As we go to press, the French parliament has passed the new social security budget for 2026. Shorn of all hope of benefits and pensions reform so badly needed to inject fiscal prudence into France’s abject finances, the agreed 2026 fiscal deficit is expected to be 5.3% of GDP. It is far removed from the 4.7% proposed as the target to the European Commission, and breaks Prime Minister Lecornu’s pledge to deliver a deficit no greater than 5% of GDP. The neutered policy is the price of being allowed to stay in office and maintaining a semblance of a functioning government.
The Black Elephant stalking the plains
Finally, geostrategic considerations. The Russo-Ukrainian ceasefire talks are going to the wire, defined by Trump’s ultimatum of “sign by Christmas or I’m off”. Is he bluffing? It has been called before. Zelensky is still just about in the game with a new €90 billion, two-year financial lifeline from the EU, €40 billion short of what he absolutely needed and €110 billion less than he wanted. He will be back for more.
As far back as 2020, two years before the invasion, Russia’s intentions towards Ukraine were clear. The invasion itself was termed a “Black Elephant” event: it was foreseeable but was discounted and ignored by investors (in contrast to a “Black Swan”, an event nobody could reasonably foresee e.g. the Pandemic). The war has been though many stages reflecting the changing perspectives and agendas of the different personalities as they have come and gone (Putin and Zelensky have been enduring; of all the main NATO leaders involved, the only constant from invasion day to now is France’s President Macron), the end if and when it is achieved has the ability to define the security or vulnerability of Europe at least for a decade.
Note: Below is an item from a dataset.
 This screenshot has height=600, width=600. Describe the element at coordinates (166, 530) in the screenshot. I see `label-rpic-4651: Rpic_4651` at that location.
But another Black Elephant is now in clear sight: China is explicitly intent on the recovery of Taiwan. In less than a fortnight when it will already be January, we will be looking at 2027 as “next year”: 2027 is the year by when General Secretary Xi demands the Chinese military must be ready to invade Taiwan. China’s intent, Trump’s National Security Strategy, the extent of allied unity or disharmony about how a settlement is reached in Ukraine and its shape, will between them determine how China weighs the options for that strategic recovery of Taiwan. At the epicentre of the global semiconductor market with all its major ramifications, Taiwan matters. Markets are currently assuming an invasion will not happen because in their eyes it is irrational. It was exactly that flawed logic which led them to the wrong conclusion in 2022. Who wants to bet in favour of it not happening for a second time? Give it some thought over the holidays.
Parting shot
It could only be the incomparable Matt, the Daily Telegraph’s pocket cartoonist. From the White House press-room podium, the press secretary is giving a briefing about Ukraine: “Under the President’s peace plan Ukraine would get security guarantees and Putin would be given the BBC”. Genius.
On which cheerful note, we wish all our readers a very happy Christmas.